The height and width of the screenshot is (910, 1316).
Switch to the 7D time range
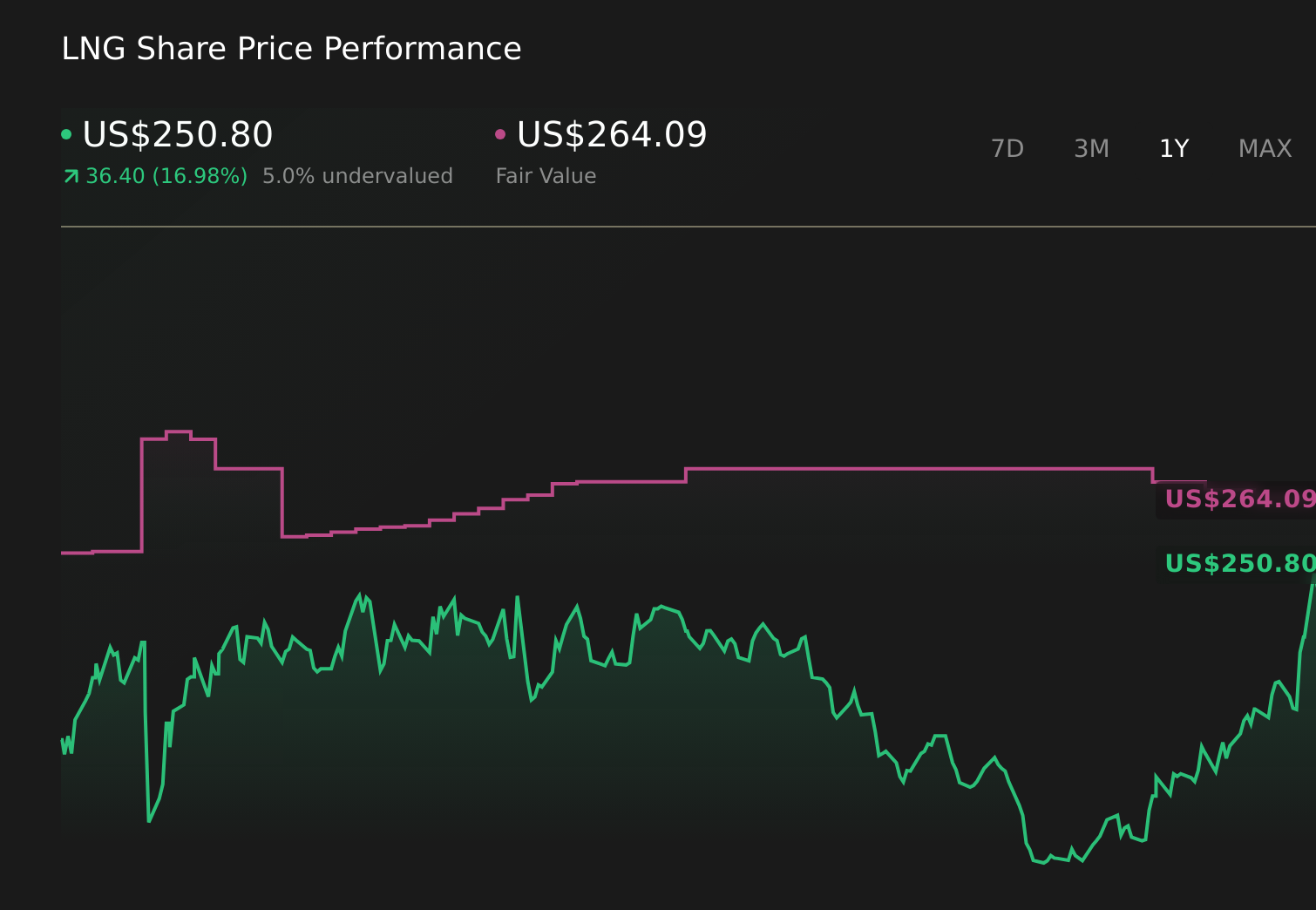click(x=1007, y=148)
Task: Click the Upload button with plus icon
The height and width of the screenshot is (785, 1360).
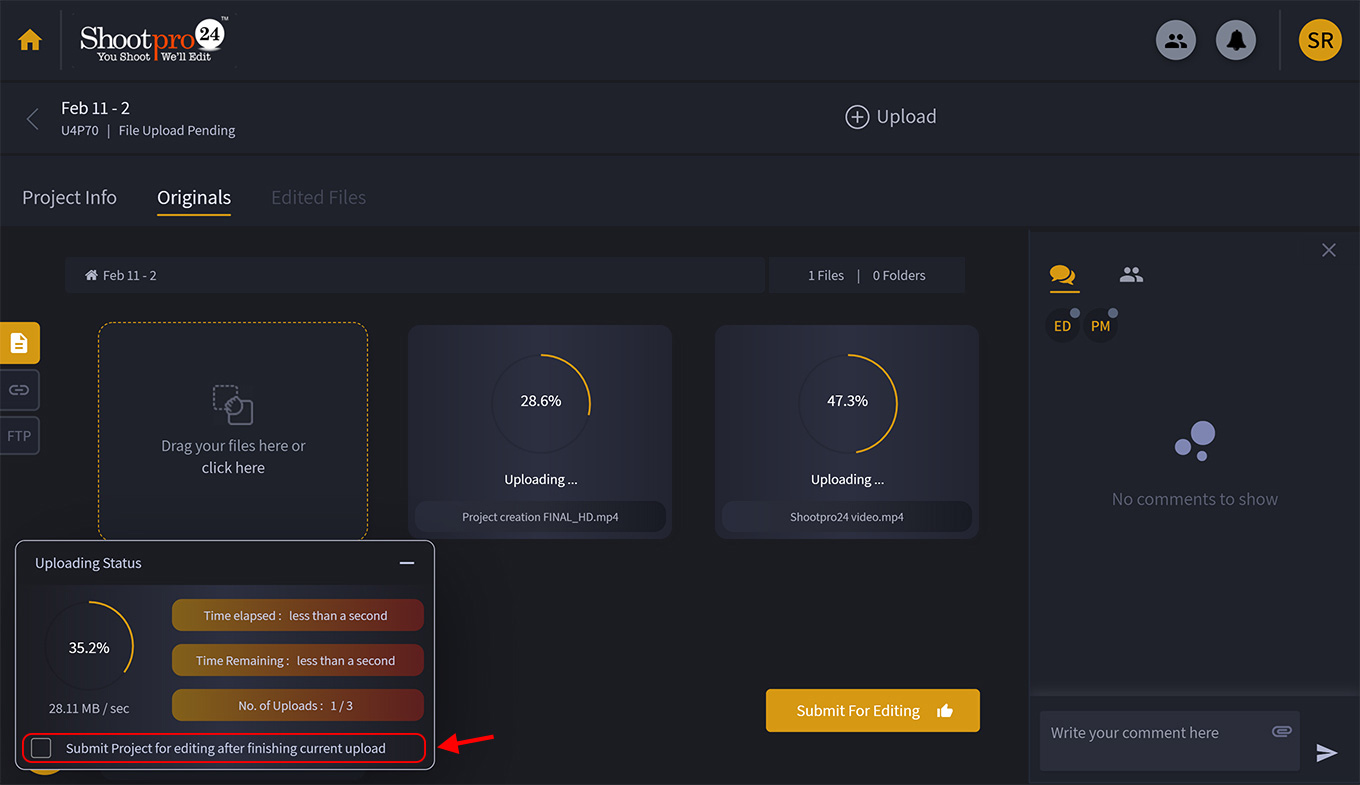Action: [x=890, y=116]
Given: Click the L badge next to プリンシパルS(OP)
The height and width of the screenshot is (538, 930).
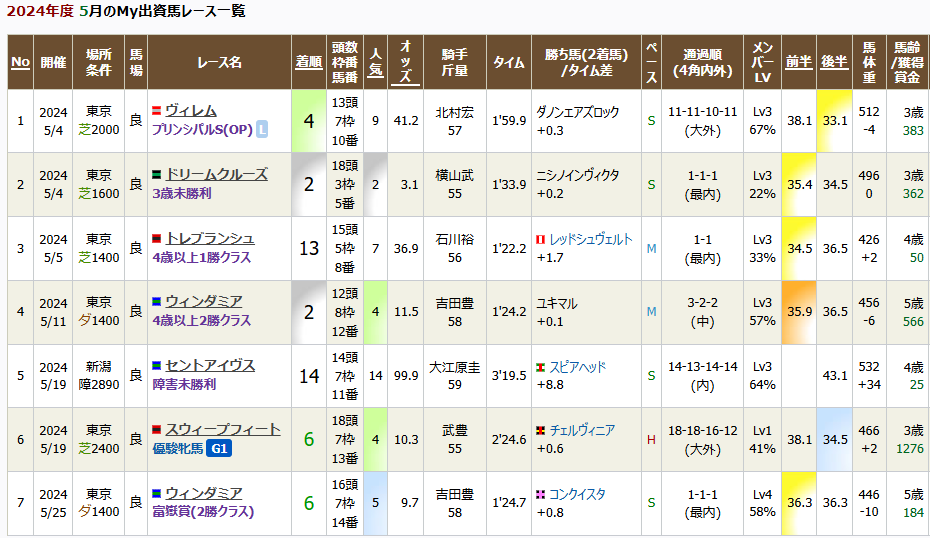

────

Problem statement = Please output all of the entries above exactly, but without any picture.

Written response =
The height and width of the screenshot is (910, 1316).
Switch to the 7D time range
click(x=1007, y=148)
Task: Click the Upload button with plus icon
The height and width of the screenshot is (785, 1360).
Action: [x=890, y=116]
Given: Click the L badge next to プリンシパルS(OP)
The height and width of the screenshot is (538, 930).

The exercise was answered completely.